You would not be alone.
Influenza is an unpredictable beast. In my own neck of the woods, New Zealand, the 2015 season was busier than usual, the 2016 season was almost non-existent, and the 2017 season was very average.
Nobody knows what will happen with influenza during 2018.. (Note that as NZ is in the Southern Hemisphere, our winter is June, July , August, right in the middle of the year).
Often you will see Influenza “experts” on TV making predictions about how severe the forthcoming influenza season will be. However such predictions come with huge pinches of salt. You might well be better off predicting the stock market…
The truth is that we don’t really know how bad the forthcoming influenza season is going to be, whether you are an expert or just an interested bystander.
And as a result we have no idea how much each influenza season is going to cost a diagnostic laboratory that performs influenza testing.

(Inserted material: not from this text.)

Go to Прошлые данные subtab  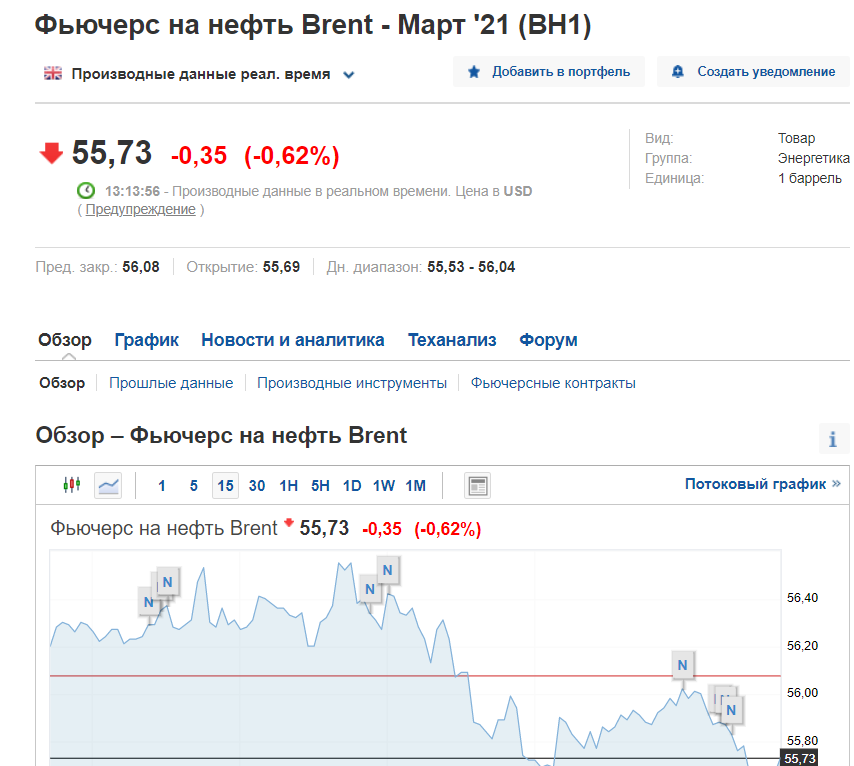(x=171, y=383)
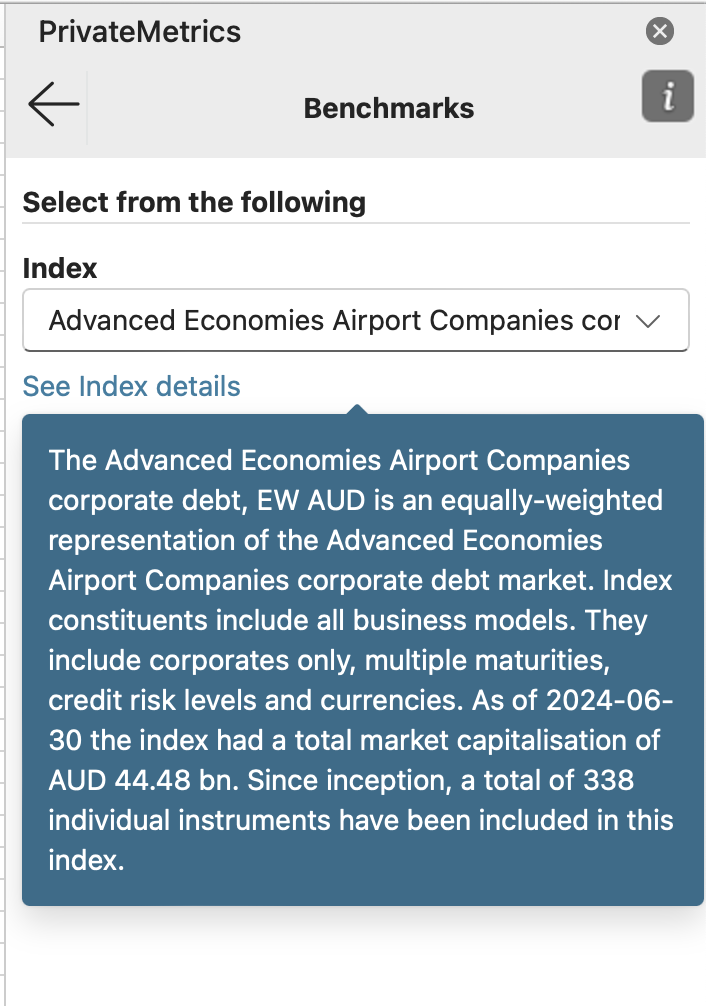706x1006 pixels.
Task: Click the divider under 'Select from the following'
Action: [356, 222]
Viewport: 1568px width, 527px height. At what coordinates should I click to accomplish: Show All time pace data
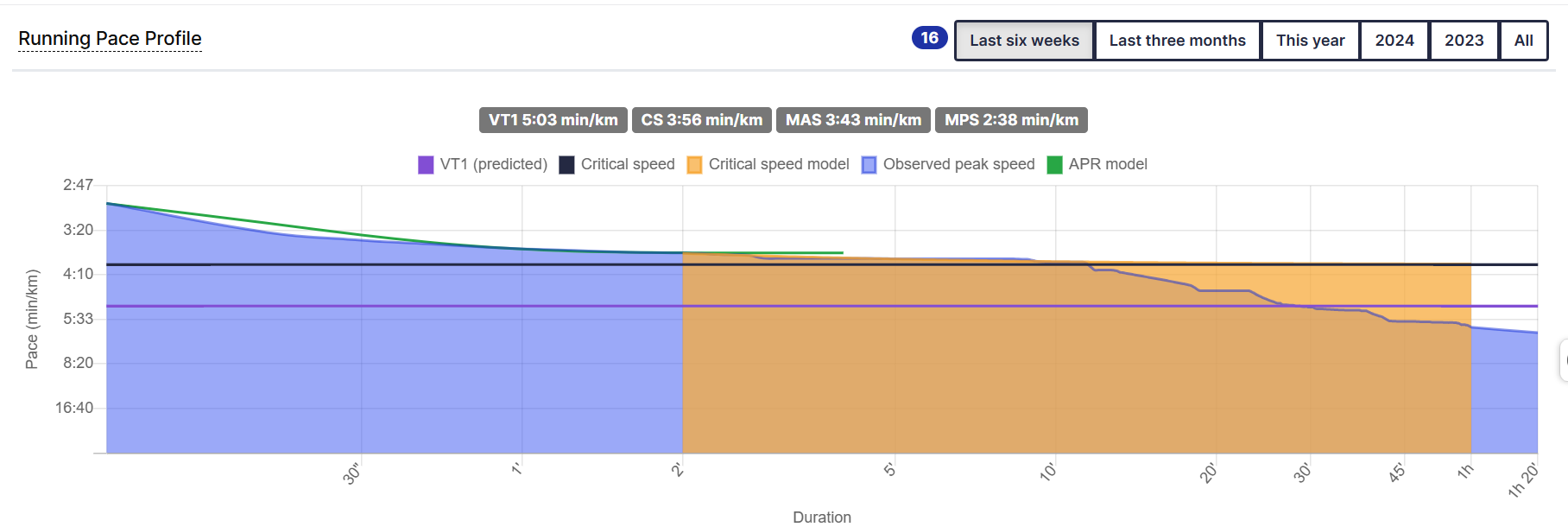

Let’s say a bog standard Influenza/RSV PCR costs approximately $30. In a quiet season 1000 tests might get performed in a medium sized hospital. However in a busy season 5000 tests might be required, with an excess cost of $120000. This would of course cause the laboratory manager some sleepless nights!
I am glad I am not a laboratory manager..
And then there might be an influenza pandemic…
The same goes for Public Health Laboratories. The numbers of samples coming in for antigenic sub-typing will be closely related to the severity of the influenza season.
Contracts that laboratory providers have with healthcare funders need to take this unpredictability into account. Some sort of clause like “The diagnostic laboratory will perform up to X Influenza PCRs during the Influenza season. If this number is exceeded, further funding will be negotiated”. Unfortunately this is often not the case. Often laboratory providers will be so desperate to get the contract signed and sealed that they will accept these risks, and manage such problems reactively.
From a financial point of view, microbiology laboratories are very susceptible to influenza test volumes, just like they are susceptible to emerging diseases and MDROs, cohorts where “unexpected testing” may need to take place.
There will of course be some laboratories who are reimbursed per test performed (fee for service). Those places of course would be hoping for a pandemic every year!, but such laboratories/funding arrangements are getting less and less common. The funders are not daft!
I hope for a quiet influenza season this year, and that is nothing to do with my personal risk! (I look forward to receiving the quadrivalent vaccine in the next couple of months).